O choque entre essas duas realidades era esperado, diante das circunstâncias extremas. É isso o que acontece quando um canto em desvantagem do mundo é atingido por uma calamidade, e o resto do mundo olha, de modo ansioso e imperfeito, de uma posição favorável na qual ninguém se preocupa com a ordem relativa, conta com fornecimento constante de eletricidade, água e com ar condicionado. Mas o contraste é particularmente notável desta vez, porque não há risco em simplesmente descer dos poucos aviões que ainda voam para Freetown, Conacri e Monróvia - diferente do que algumas pessoas no Ocidente parecem acreditar.
Mas aqui é onde as duas narrativas se encontram: porque há um medo real, dentro e fora da zona.
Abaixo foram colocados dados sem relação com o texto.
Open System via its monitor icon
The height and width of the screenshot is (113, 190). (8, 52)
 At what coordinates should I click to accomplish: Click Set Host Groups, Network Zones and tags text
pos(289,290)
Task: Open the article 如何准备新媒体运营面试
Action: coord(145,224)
Dentro da zona do ebola, o medo é baseado em uma realidade potente. O ebola mata cerca da metade de suas vítimas, a epidemia segue desenfreada e os recursos médicos em solo, em grande parte provenientes de outros lugares, não conseguem acompanhar o ritmo. Na verdade, eles estão perdendo terreno.
Essa verdade é difícil para as pessoas no Ocidente compreenderem. O mal-entendido é compreensível, porque um dos vírus mais mortais do mundo está afligindo as sociedades mais fracas e menos preparadas do mundo. As consequências desse confronto não poderiam ser menos que temíveis. Nada agora impede o avanço da doença, exceto agências de ajuda internacionais sobrecarregadas.
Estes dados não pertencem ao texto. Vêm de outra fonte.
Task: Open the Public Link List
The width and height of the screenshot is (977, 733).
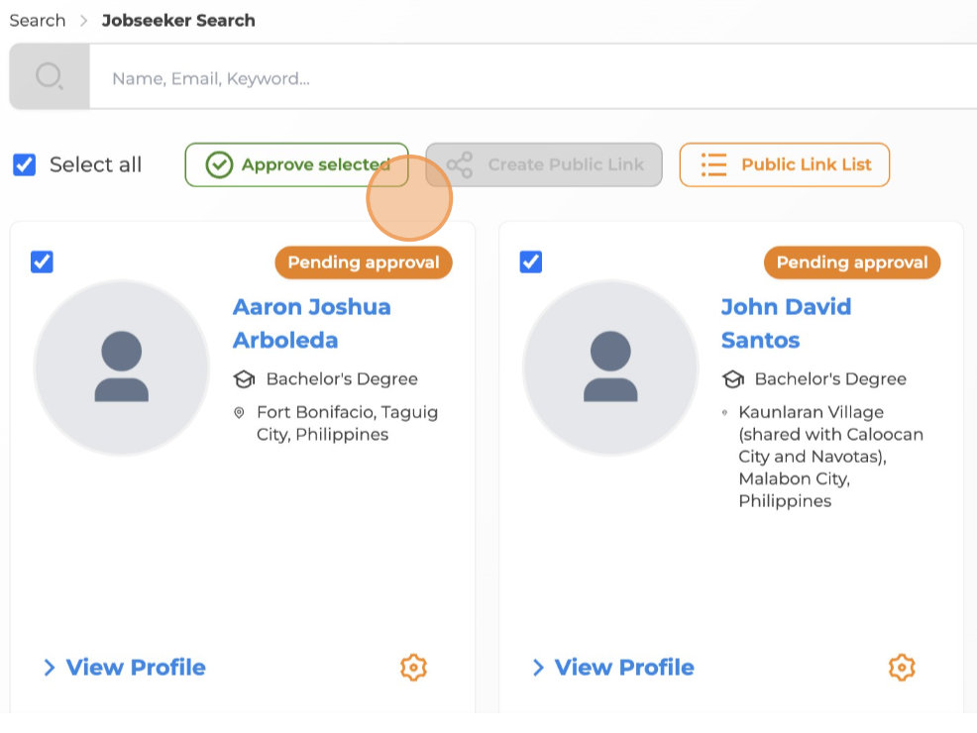Action: pyautogui.click(x=785, y=165)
É difícil para as pessoas no Ocidente imaginarem a extensão da desorganização nesses países. Há uma ausência quase total de instituições que funcionem de modo eficaz, muito menos dedicadas ao atendimento de saúde. Anos de exploração por elites roubadoras - seguidos por guerras civis brutais que foram, de certo modo, a consequência inevitável - substituíram a construção de nação e de instituições na Libéria e Serra Leoa, os dois países mais duramente atingidos. Na Guiné, um ditador sinistro, ideologicamente motivado, governou o país com mão de ferro por um quarto de século.
A lição para os habitantes sitiados do país foi a mesma que a de seus vizinhos, uma lição que agora se desdobra com consequências terríveis. O Estado e as instituições sempre foram fontes de sofrimento, não de socorro.